Restriction Digest Flashcards
(19 cards)
Purpose of Restriction Digest:
To confirm N1 plasmid
What are restriction enzymes?
- found in bacteria as a natural defense to foreign, non-self DNA
- they cut “non-self DNA”
- they produce sticky ends (single strand overhang) or blunt ends
How do restriction enzymes work?
- enzymes recognize and bind to specific sequences of DNA (restriction sites)
- once target site is found → restriction enzyme will make a double stranded cut in the DNA
Sticky Ends
single stranded DNA “overhands” → usually preferred
EX: EcoRI cuts like this
Blunt Ends
harder to work with
created when restriction enzyme cutes straight down the middle of a target sequence and leaves no overhang
Ex. SmaI does this
Applications of Restriction Digest
Confirmation of plasmid
making recombinant proteins
DNA mapping
Gene Editing
Work Flow of Restriction Digest:
- isolate plasmid from bacteria
- digest plasmids with restriction enzymes
- resolve digest by agarose gel and determine banding patterns
Things to think about when choosing restriction enzymes to use:
- Determine if there is a restriction site within your insert
- if using the recombinant plasmid in later applications make sure the restriction sites flank the insert and do not cut within your insert
- If you need to insert your gene in a specific region of the plasmid, make sure your restriction enzyme does not cut elsewhere in the plasmid
Predicting Band Patterns
- Verify total plasmid size-or-insert and backbone size
What happens if you only cut the plasmid once?
it linearizes
What happens if you cut the plasmid twice?

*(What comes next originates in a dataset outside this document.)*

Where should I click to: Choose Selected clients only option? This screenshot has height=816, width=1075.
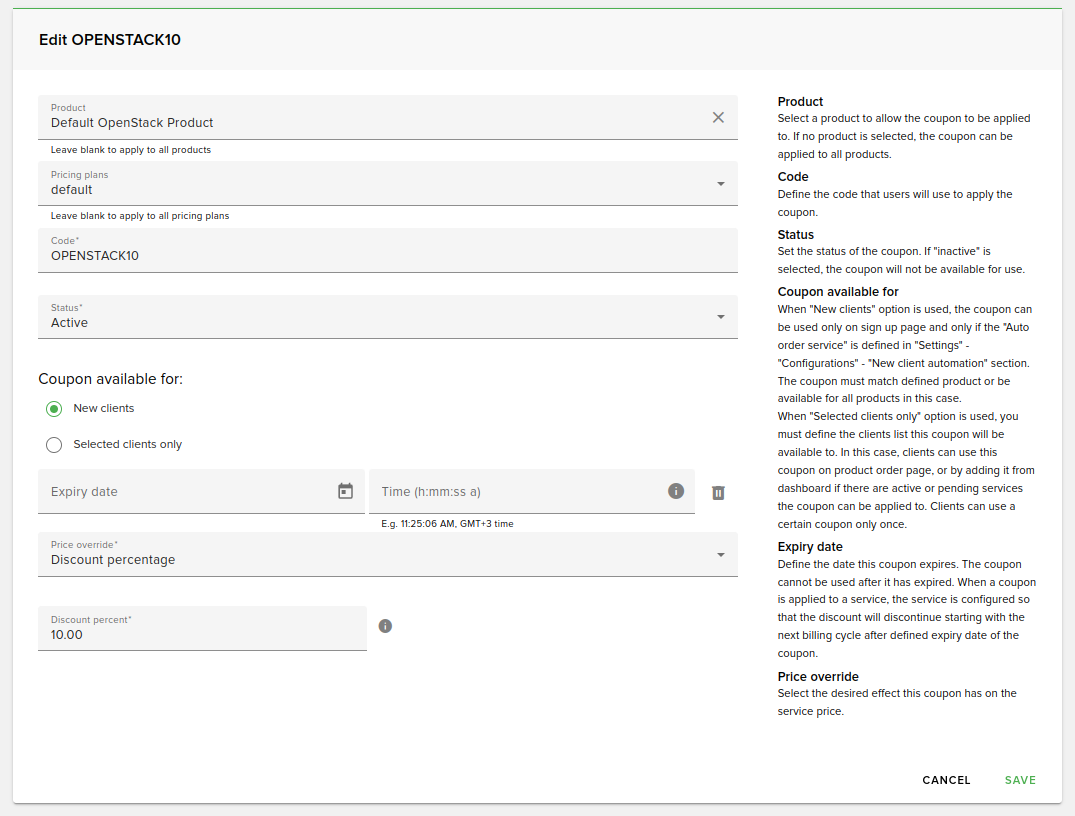pyautogui.click(x=54, y=445)
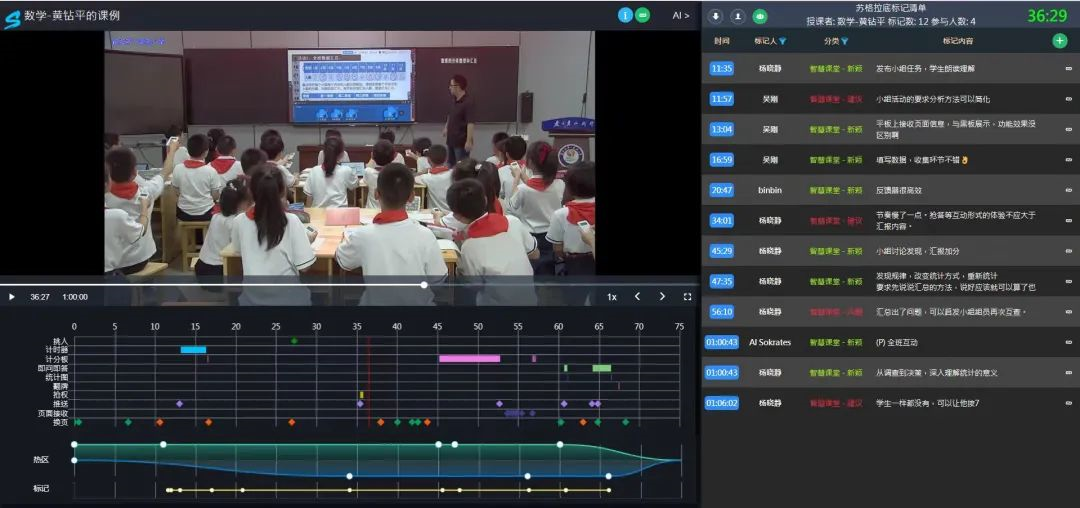Jump to the 47:35 timestamp marker

[x=721, y=281]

you take out a chuck (makes 2 pieces)
Problems with Restriction Digest
- Star Activity → random cutting
- Methylation
Problems with Restriction Digest: Star Activity
when restriction enzymes are capable of cleaving sequences which are similar but. not identical to their defined recognition sequence, cleaving nonconical sites, usually occurs under certaine extreme conditions
Preventing Star Activity
limit concentration of enzyme
optimize buffer (ionic strength/pH)
shorten reaction time
Problems with Restriction Digest: Methylation
Some restriction enzymes are sensitive to DNA methylation states, cleavage can be blocked/impaired if recognition sites are modified
Endogenous DNA will be methylated however DNA fragments from PCR will not be methylated
Examples of Methylation
sensitive enzymes → Dpn1 and Hpall
How to choose an enzyme for restriction Digest:
Pick one that cuts in the insert (gene)
pick one that cuts outside the gene in the vector
Why use Sal1 and Not 1 for Notch1-GFP Plasmid Restriction Digest?
Sal 1 → cuts twice
Not1 → cuts once
both have recognition sites within the Notch1 gene → can be used to check if the plasmid contains the Notch 1 gene
Sal 1 also cuts in the vector
How do you know if the Restriction Digest confirmed the plasmid you are looking for?
if you see the bands you calculated it is correct
plasmid is correct → if Notch1 gene is within the plasmid
plasmid is incorrect → Notch1 gene is absent